------ Given data ------
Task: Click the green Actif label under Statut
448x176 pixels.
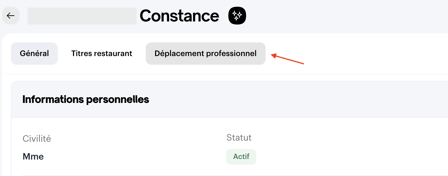Action: [x=241, y=157]
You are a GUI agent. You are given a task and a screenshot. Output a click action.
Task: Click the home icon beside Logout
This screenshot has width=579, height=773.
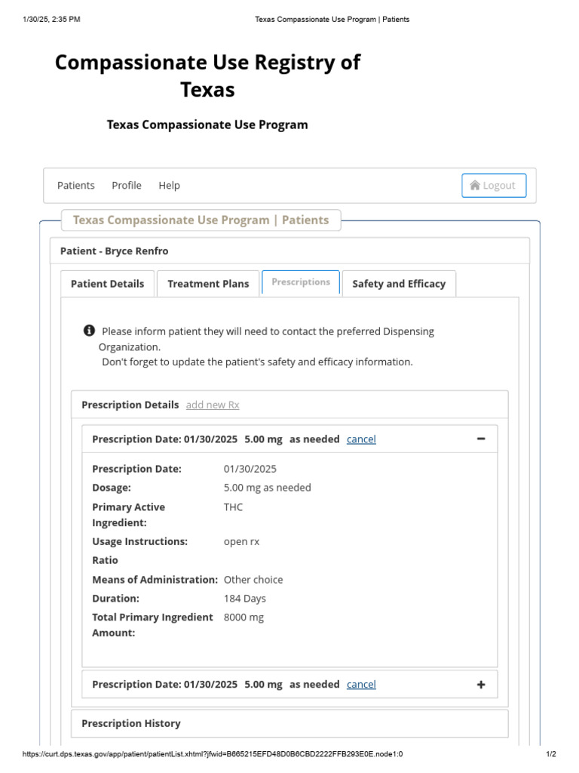[475, 186]
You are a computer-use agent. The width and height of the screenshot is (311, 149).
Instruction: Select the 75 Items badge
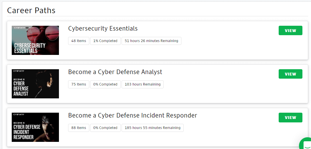coord(79,84)
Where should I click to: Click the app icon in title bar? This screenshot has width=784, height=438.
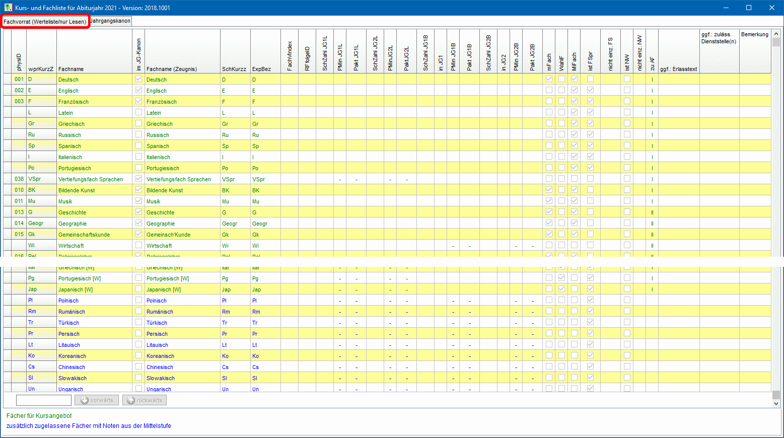[8, 8]
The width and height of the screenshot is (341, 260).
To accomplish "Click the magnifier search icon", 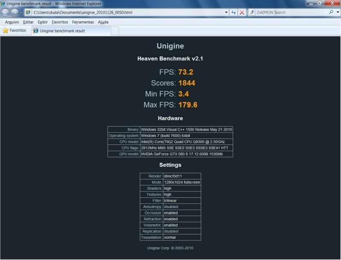I will click(332, 12).
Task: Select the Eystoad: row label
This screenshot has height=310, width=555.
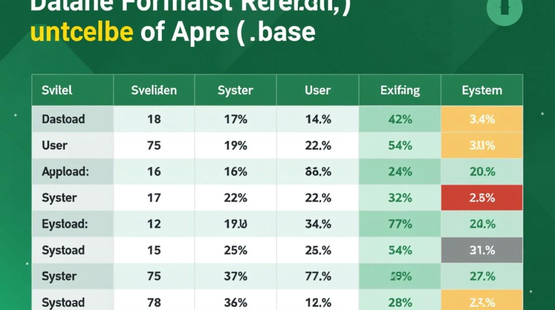Action: (65, 224)
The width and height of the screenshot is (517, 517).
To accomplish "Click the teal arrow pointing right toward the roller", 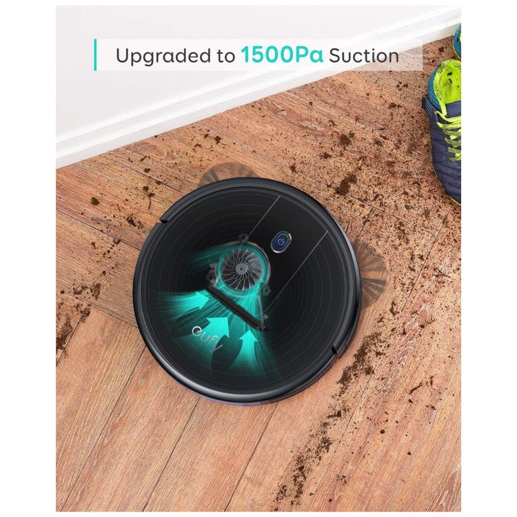I will (198, 299).
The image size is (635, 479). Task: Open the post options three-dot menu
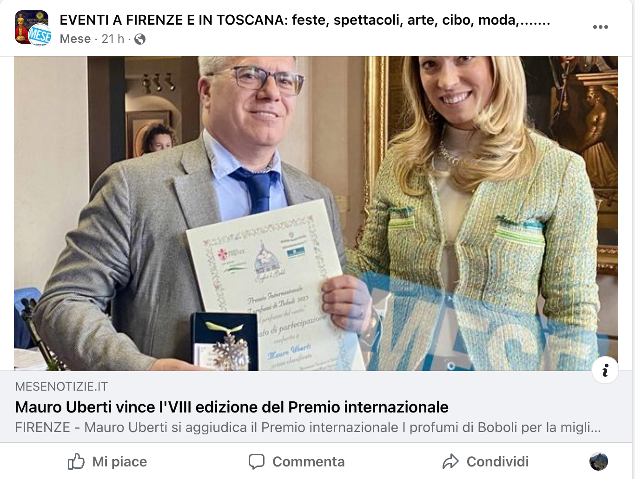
------
> **Stated task**
Count the lines in the listing above that contain the word "label", and reply with the number alone.

> **Output of the task**
2